━━━ Available records ━━━
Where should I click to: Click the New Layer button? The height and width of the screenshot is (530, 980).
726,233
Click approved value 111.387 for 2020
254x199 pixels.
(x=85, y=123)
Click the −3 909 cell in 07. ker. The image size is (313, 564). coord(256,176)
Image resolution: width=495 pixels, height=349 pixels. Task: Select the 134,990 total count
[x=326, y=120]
━━━
━━━ Available records ━━━
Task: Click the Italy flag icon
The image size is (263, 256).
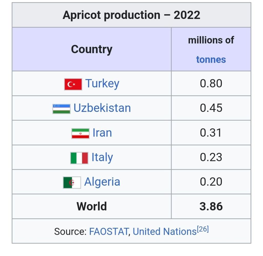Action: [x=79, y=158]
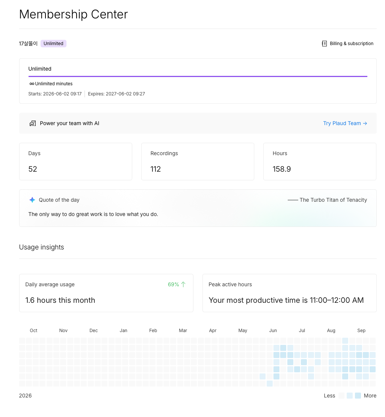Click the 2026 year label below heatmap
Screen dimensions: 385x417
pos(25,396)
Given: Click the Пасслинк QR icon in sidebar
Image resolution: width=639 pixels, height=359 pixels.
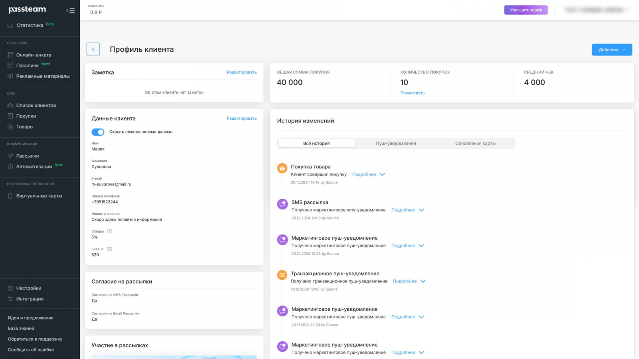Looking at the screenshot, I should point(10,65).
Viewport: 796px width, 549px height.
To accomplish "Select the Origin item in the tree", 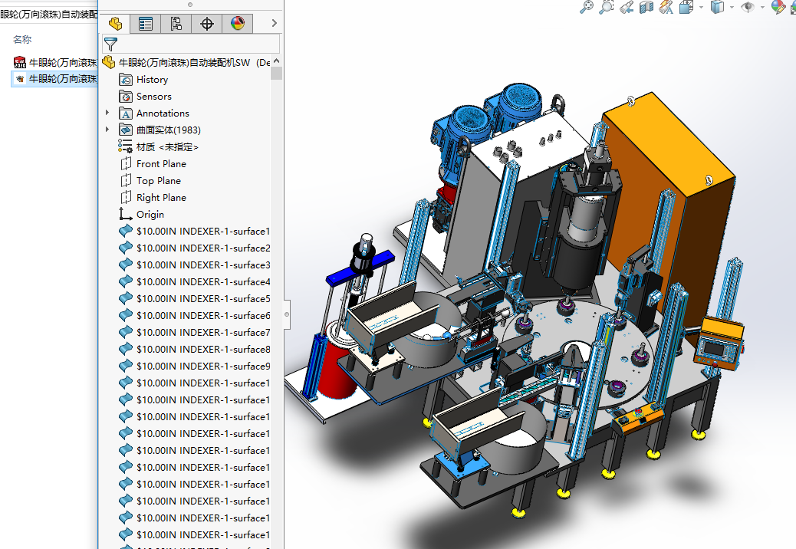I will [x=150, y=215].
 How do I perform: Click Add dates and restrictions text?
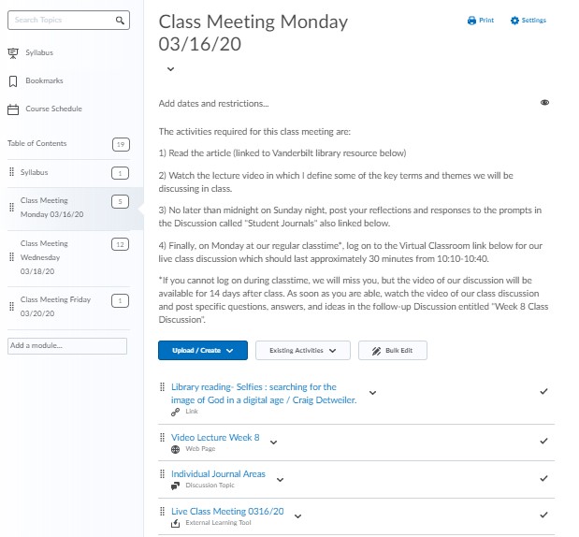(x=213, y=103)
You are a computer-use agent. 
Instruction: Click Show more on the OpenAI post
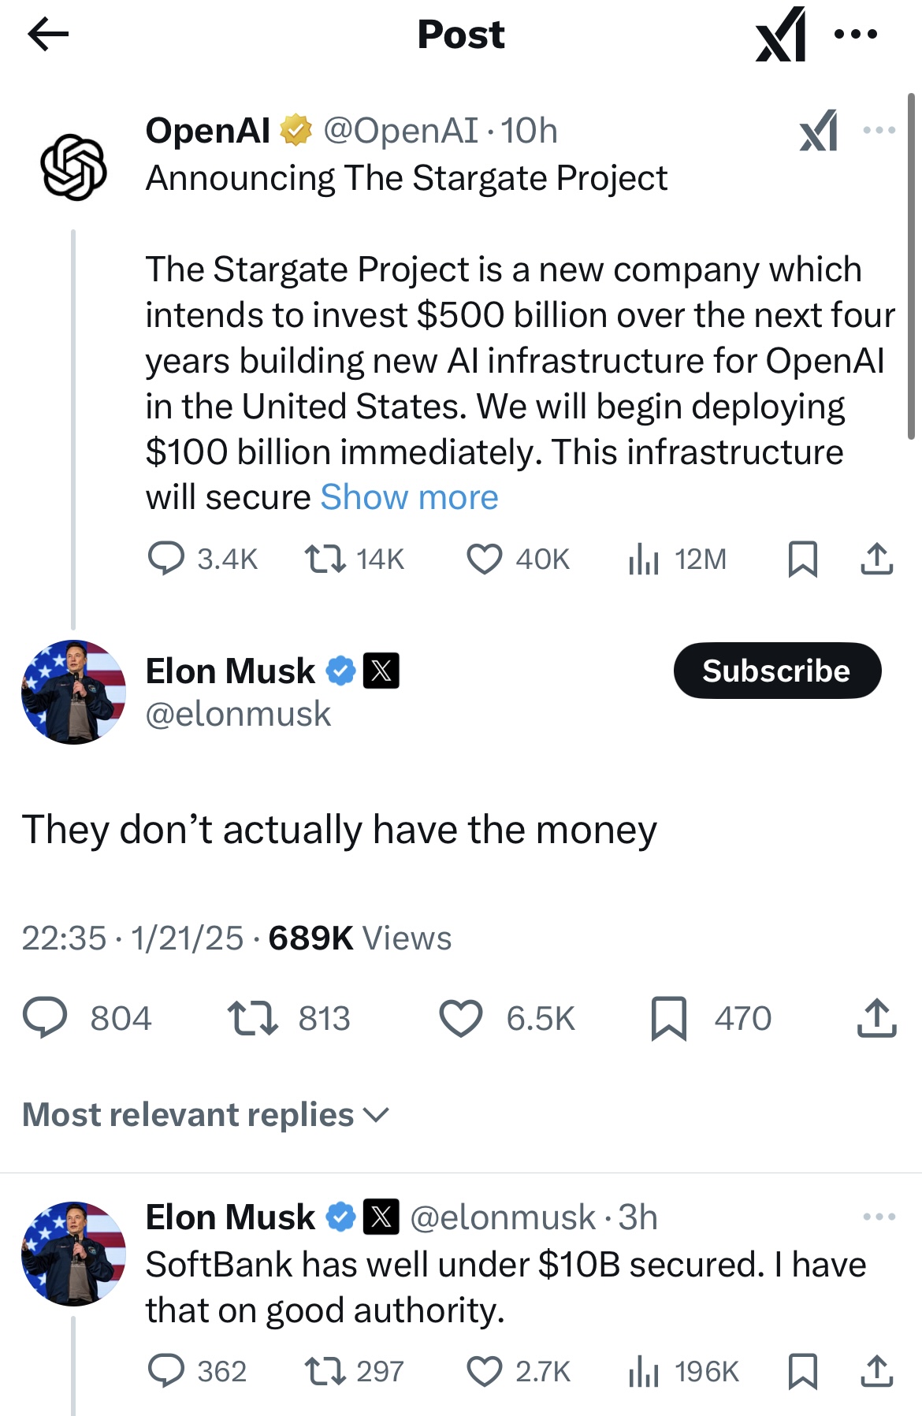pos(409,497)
━━━
━━━ Available records ━━━
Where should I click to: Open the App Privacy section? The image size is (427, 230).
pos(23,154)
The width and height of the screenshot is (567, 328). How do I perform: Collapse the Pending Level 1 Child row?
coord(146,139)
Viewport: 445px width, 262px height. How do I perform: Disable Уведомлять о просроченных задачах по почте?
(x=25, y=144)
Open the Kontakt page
━━━
## Task directions
For every line above in which the string "icon" appears, add one; please give the final count and nothing else.

## Reply
2